Today we went to turn in our plastic to recycle and found out that different plastic containers have different numbers and they cannot all be recycled together.  See I never knew that.  I found this website that shows you what the difference is.

What do those recycling numbers mean?

I had all these different types of plastics.  I had clear soda bottles, milk cartons, yogurt containers etc. and they had to separate the clear bottles with the rest.  The clear soda bottles had the 1 on the bottom inside that little recycle symbol.  Those get you more money than the other ones which were 2 and up.

We had basically half number 1 and the rest were 2-6.  When the guy gave us the receipt it showed us how much each plastic cost.  The plastic with the 1 was a lot more than the rest.  I think it was $7 something for all the number 1’s but all the rest we got like .45 cents and that’s it and it was half  number 1 and the other half was all the rest and that rest was less money.  So basically it’s not even worth recycling the rest.

They basically told us that it’s a waste of time to save anything but the number 1 plastic as well as even paper.  The reason I am recycling isn’t for the money although it helps in today’s economy but also because those Brita commercials where they say like 30 minutes on a treadmill, forever in a landfill.  Those make me feel guilty for buying anything that comes in plastic or anything lol.  But, you know if they are so concerned with it then they will have a machine that goes through the trash cherry picking all the certain types of plastics and paper etc.  Darrin told me that he read in the newspaper that there is like a mountain of recycled paper that they are having trouble getting rid of, that’s why paper is so cheap to recycle.  That’s probably also why the plastic that isn’t number 1 is cheap.

I’m not saying to not recycle because the CRV items like the soda bottles/water bottles and soda/beer cans give you a lot more money but I’m certainly not going to waste our patio space recycling milk cartons and yogurt containers and other plastics anymore.  I’m going to find out about steel cans too before I waste any more time with those.  I want to save the planet but at the same time if they don’t want to recycle certain things then it’s out of my hands.  I can only do so much by using the cloth grocery bags and recycling plastic and aluminum.

Sparking Up Again

In October 2007 I was on the SparkPeople diet which is really not a diet but they teach you how you should be eating the right foods and the right portions. They tell you what foods to eat which include the food pyramid and you eat veggies and drink water all day long and you tell them exactly what you ate and they tell you how many calories, carbs, fats etc you had for the day.
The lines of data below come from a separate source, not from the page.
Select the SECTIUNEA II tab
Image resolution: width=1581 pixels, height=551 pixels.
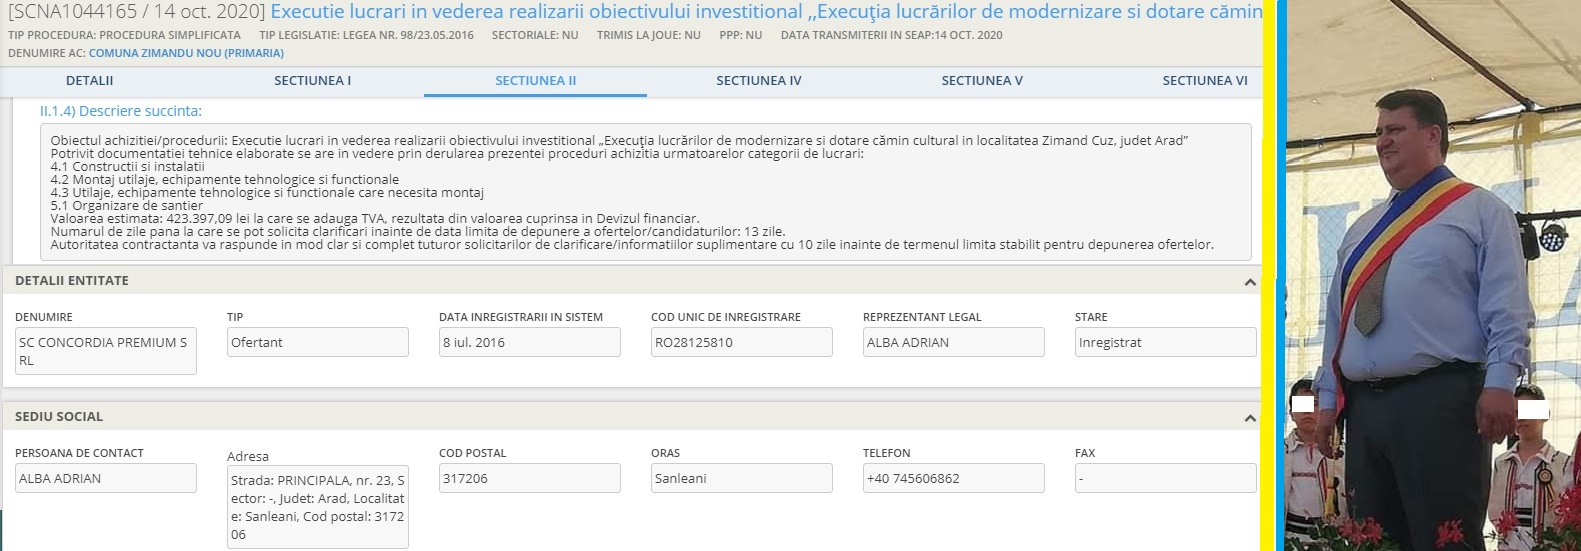pyautogui.click(x=535, y=81)
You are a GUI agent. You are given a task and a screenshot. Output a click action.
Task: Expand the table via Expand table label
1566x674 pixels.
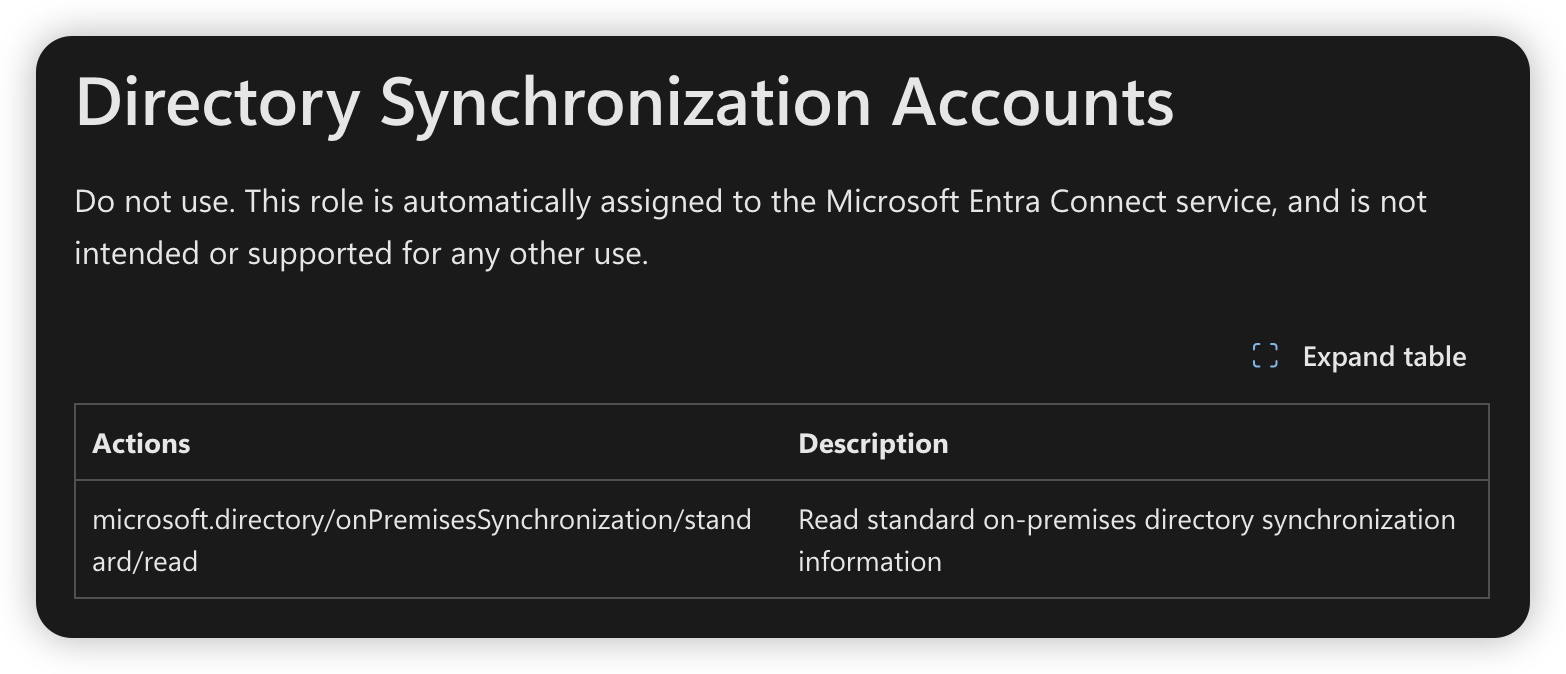point(1384,357)
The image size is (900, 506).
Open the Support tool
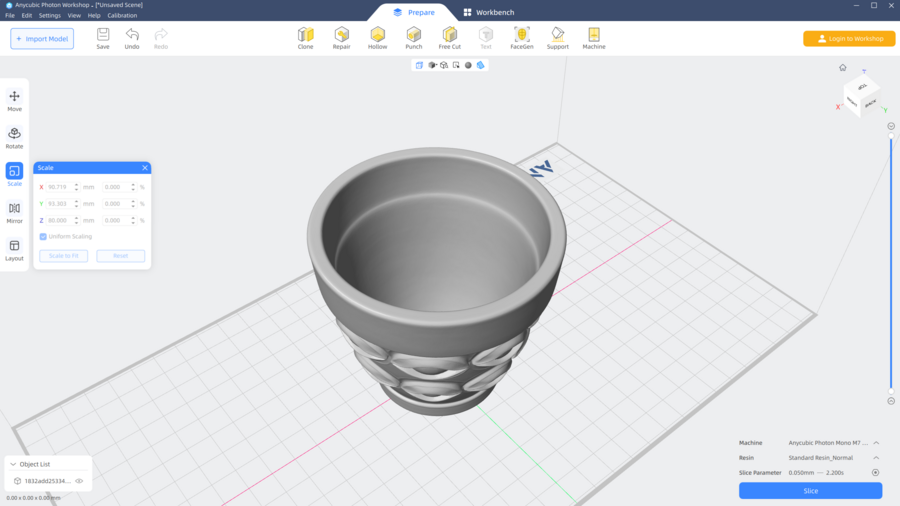point(558,37)
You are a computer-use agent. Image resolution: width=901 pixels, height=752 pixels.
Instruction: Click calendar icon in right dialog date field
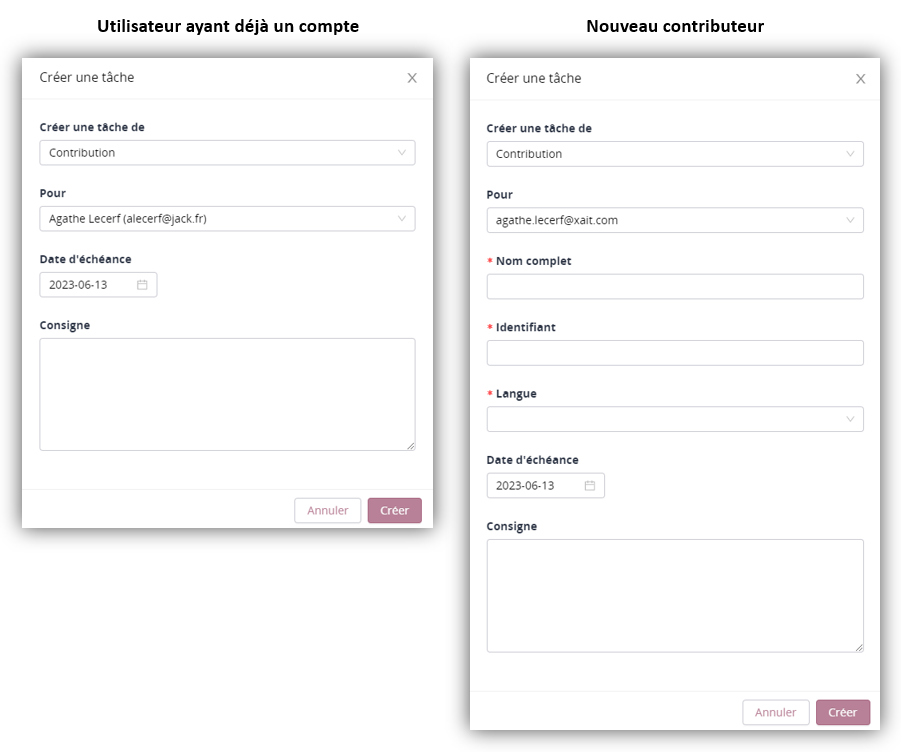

This is really helpful in losing weight. It’s not a diet because you are eating foods you are supposed to be eating anyway. You can eat snacks just as long as they aren’t too fatty or have a lot of calories. Eating an apple for a snack is good, or carrots, hey my mom used to give that to us for snacks and celery with peanut butter. And they tell you to exercise and you can log your cardio exercises in there so it can tell you how many calories you have to burn 3 days a week. The program has 4 stages too.
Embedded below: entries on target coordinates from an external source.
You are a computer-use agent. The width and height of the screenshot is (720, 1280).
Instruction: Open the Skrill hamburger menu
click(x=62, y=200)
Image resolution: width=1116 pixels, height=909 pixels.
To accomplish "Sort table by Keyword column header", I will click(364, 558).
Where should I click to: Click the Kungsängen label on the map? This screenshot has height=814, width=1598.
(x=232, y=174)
In October 2007 something changed in my life a few weeks after I started this diet and I ended up slacking off because I was too depressed to continue with it. I started out on October 1st at 225lbs and lost about 13lbs. Since I quit I gained 30+lbs.

I can’t tell you how much I need to lose this weight. I am having trouble breathing, my back is breaking all the time from carrying around 93lbs of extra weight, I have sleep apnea, if I don’t get thin I will be diabetic and that is no joking matter. I need this to work.

I’m going to try to get a jump rope today because apparently that is really good cardio. I was using the treadmill a couple years ago and the calorie loss in 1 hour is the same or more for 30 min of jumping rope. When I was a kid I jumped rope for hours so hopefully I can get back into it and lose the weight.